### Task requirements
All of the data below should be copied exactly as it stands.

(Collected data entries)

····················

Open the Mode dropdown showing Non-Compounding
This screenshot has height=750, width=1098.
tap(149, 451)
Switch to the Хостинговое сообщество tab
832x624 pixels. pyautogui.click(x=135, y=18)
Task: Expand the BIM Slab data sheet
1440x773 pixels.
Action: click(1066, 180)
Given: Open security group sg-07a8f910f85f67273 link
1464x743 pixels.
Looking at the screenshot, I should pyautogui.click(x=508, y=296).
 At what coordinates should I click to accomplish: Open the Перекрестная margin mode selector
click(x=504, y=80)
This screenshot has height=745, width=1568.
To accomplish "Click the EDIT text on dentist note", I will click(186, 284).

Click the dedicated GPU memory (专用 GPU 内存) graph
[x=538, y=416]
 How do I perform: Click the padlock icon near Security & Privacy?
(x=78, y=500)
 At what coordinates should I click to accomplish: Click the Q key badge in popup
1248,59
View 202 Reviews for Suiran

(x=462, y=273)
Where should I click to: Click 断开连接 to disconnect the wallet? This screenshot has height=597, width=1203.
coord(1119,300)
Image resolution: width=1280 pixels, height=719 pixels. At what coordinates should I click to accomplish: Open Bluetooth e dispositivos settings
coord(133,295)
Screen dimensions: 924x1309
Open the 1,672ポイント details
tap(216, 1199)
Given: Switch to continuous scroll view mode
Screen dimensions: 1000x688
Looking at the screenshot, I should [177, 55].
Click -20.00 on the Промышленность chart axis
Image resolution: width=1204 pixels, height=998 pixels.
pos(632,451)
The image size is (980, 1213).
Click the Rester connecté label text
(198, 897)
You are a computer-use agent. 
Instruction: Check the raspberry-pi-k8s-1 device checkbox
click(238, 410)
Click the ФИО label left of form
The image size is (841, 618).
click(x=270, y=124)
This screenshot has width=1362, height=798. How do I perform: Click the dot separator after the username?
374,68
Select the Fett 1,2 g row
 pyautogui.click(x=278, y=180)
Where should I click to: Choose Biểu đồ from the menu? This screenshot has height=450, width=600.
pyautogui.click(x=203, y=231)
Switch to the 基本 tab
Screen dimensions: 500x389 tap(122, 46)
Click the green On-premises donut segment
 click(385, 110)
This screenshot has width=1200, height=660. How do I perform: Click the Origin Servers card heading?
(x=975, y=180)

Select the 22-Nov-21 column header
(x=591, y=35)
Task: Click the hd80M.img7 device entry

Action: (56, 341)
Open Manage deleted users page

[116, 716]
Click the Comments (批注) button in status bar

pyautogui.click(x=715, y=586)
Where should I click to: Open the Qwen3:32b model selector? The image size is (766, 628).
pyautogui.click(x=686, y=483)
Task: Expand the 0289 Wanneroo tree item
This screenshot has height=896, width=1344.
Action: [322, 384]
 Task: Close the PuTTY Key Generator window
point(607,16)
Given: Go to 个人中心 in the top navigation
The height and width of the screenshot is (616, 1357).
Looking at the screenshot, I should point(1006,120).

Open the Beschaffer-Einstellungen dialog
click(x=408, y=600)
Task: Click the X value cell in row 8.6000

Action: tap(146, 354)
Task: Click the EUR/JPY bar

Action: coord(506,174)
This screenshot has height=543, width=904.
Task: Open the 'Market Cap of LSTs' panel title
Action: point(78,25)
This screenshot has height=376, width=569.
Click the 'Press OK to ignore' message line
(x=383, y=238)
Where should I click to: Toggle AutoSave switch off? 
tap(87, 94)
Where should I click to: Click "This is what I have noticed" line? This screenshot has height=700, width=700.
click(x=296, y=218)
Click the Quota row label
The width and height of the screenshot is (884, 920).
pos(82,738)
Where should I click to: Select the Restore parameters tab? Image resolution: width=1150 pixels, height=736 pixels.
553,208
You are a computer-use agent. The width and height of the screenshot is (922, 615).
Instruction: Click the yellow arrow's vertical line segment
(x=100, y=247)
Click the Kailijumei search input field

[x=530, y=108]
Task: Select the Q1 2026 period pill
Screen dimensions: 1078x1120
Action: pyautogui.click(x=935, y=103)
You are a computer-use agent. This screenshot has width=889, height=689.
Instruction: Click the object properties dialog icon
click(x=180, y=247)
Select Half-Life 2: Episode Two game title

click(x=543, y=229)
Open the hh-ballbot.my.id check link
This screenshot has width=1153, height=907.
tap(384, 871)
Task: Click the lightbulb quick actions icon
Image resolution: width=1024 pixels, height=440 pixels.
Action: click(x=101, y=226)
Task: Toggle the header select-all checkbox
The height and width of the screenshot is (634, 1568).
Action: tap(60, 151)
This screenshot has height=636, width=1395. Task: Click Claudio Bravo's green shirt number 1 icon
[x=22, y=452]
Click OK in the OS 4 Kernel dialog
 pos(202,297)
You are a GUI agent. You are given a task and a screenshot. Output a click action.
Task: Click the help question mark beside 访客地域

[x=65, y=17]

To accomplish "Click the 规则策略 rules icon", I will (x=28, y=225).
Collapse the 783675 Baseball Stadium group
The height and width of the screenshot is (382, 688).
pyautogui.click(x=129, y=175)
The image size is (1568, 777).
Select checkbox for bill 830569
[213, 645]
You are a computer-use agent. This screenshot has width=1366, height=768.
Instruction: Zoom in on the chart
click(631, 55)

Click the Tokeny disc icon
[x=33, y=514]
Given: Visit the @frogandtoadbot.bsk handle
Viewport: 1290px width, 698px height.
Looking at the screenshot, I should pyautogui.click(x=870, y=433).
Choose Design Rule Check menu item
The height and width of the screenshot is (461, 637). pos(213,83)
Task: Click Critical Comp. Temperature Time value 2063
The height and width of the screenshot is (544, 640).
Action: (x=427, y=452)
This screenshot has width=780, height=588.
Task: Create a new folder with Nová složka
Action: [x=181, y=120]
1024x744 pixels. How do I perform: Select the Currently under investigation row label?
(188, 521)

····················

### Answer to the problem
Open the Mode dropdown showing Non-Compounding
This screenshot has height=750, width=1098.
tap(149, 451)
Switch to the Хостинговое сообщество tab
832x624 pixels. pyautogui.click(x=135, y=18)
Task: Expand the BIM Slab data sheet
1440x773 pixels.
Action: click(1066, 180)
Given: Open security group sg-07a8f910f85f67273 link
1464x743 pixels.
Looking at the screenshot, I should pyautogui.click(x=508, y=296).
 At what coordinates should I click to accomplish: Open the Перекрестная margin mode selector
click(x=504, y=80)
This screenshot has height=745, width=1568.
To accomplish "Click the EDIT text on dentist note", I will click(186, 284).

Click the dedicated GPU memory (专用 GPU 内存) graph
[x=538, y=416]
 How do I perform: Click the padlock icon near Security & Privacy?
(x=78, y=500)
 At what coordinates should I click to accomplish: Click the Q key badge in popup
1248,59
View 202 Reviews for Suiran

(x=462, y=273)
Where should I click to: Click 断开连接 to disconnect the wallet? This screenshot has height=597, width=1203.
coord(1119,300)
Image resolution: width=1280 pixels, height=719 pixels. At what coordinates should I click to accomplish: Open Bluetooth e dispositivos settings
coord(133,295)
Screen dimensions: 924x1309
Open the 1,672ポイント details
tap(216, 1199)
Given: Switch to continuous scroll view mode
Screen dimensions: 1000x688
Looking at the screenshot, I should [177, 55].
Click -20.00 on the Промышленность chart axis
Image resolution: width=1204 pixels, height=998 pixels.
pos(632,451)
The image size is (980, 1213).
Click the Rester connecté label text
(198, 897)
You are a computer-use agent. 
Instruction: Check the raspberry-pi-k8s-1 device checkbox
click(238, 410)
Click the ФИО label left of form
The image size is (841, 618).
click(x=270, y=124)
This screenshot has width=1362, height=798. How do I perform: Click the dot separator after the username?
374,68
Select the Fett 1,2 g row
 pyautogui.click(x=278, y=180)
Where should I click to: Choose Biểu đồ from the menu? This screenshot has height=450, width=600.
pyautogui.click(x=203, y=231)
Switch to the 基本 tab
Screen dimensions: 500x389 tap(122, 46)
Click the green On-premises donut segment
 click(385, 110)
This screenshot has width=1200, height=660. How do I perform: Click the Origin Servers card heading?
(x=975, y=180)

Select the 22-Nov-21 column header
(x=591, y=35)
Task: Click the hd80M.img7 device entry

Action: (56, 341)
Open Manage deleted users page

[116, 716]
Click the Comments (批注) button in status bar

pyautogui.click(x=715, y=586)
Where should I click to: Open the Qwen3:32b model selector? The image size is (766, 628).
pyautogui.click(x=686, y=483)
Task: Expand the 0289 Wanneroo tree item
This screenshot has height=896, width=1344.
Action: [322, 384]
 Task: Close the PuTTY Key Generator window
point(607,16)
Given: Go to 个人中心 in the top navigation
The height and width of the screenshot is (616, 1357).
Looking at the screenshot, I should point(1006,120).

Open the Beschaffer-Einstellungen dialog
click(x=408, y=600)
Task: Click the X value cell in row 8.6000

Action: tap(146, 354)
Task: Click the EUR/JPY bar

Action: coord(506,174)
This screenshot has height=543, width=904.
Task: Open the 'Market Cap of LSTs' panel title
Action: point(78,25)
This screenshot has height=376, width=569.
Click the 'Press OK to ignore' message line
(x=383, y=238)
Where should I click to: Toggle AutoSave switch off? 
tap(87, 94)
Where should I click to: Click "This is what I have noticed" line? This screenshot has height=700, width=700.
click(x=296, y=218)
Click the Quota row label
The width and height of the screenshot is (884, 920).
pos(82,738)
Where should I click to: Select the Restore parameters tab? Image resolution: width=1150 pixels, height=736 pixels.
553,208
You are a computer-use agent. The width and height of the screenshot is (922, 615).
Instruction: Click the yellow arrow's vertical line segment
(x=100, y=247)
Click the Kailijumei search input field

[x=530, y=108]
Task: Select the Q1 2026 period pill
Screen dimensions: 1078x1120
Action: pyautogui.click(x=935, y=103)
You are a computer-use agent. This screenshot has width=889, height=689.
Instruction: Click the object properties dialog icon
click(x=180, y=247)
Select Half-Life 2: Episode Two game title

click(x=543, y=229)
Open the hh-ballbot.my.id check link
This screenshot has width=1153, height=907.
tap(384, 871)
Task: Click the lightbulb quick actions icon
Image resolution: width=1024 pixels, height=440 pixels.
Action: click(x=101, y=226)
Task: Toggle the header select-all checkbox
The height and width of the screenshot is (634, 1568).
Action: tap(60, 151)
This screenshot has height=636, width=1395. Task: Click Claudio Bravo's green shirt number 1 icon
[x=22, y=452]
Click OK in the OS 4 Kernel dialog
 pos(202,297)
You are a GUI agent. You are given a task and a screenshot. Output a click action.
Task: Click the help question mark beside 访客地域

[x=65, y=17]

To accomplish "Click the 规则策略 rules icon", I will (x=28, y=225).
Collapse the 783675 Baseball Stadium group
The height and width of the screenshot is (382, 688).
pyautogui.click(x=129, y=175)
The image size is (1568, 777).
Select checkbox for bill 830569
[213, 645]
You are a computer-use agent. This screenshot has width=1366, height=768.
Instruction: Zoom in on the chart
click(631, 55)

Click the Tokeny disc icon
[x=33, y=514]
Given: Visit the @frogandtoadbot.bsk handle
Viewport: 1290px width, 698px height.
Looking at the screenshot, I should pyautogui.click(x=870, y=433).
Choose Design Rule Check menu item
The height and width of the screenshot is (461, 637). pos(213,83)
Task: Click Critical Comp. Temperature Time value 2063
The height and width of the screenshot is (544, 640).
Action: (x=427, y=452)
This screenshot has width=780, height=588.
Task: Create a new folder with Nová složka
Action: [x=181, y=120]
1024x744 pixels. How do I perform: Select the Currently under investigation row label?
(188, 521)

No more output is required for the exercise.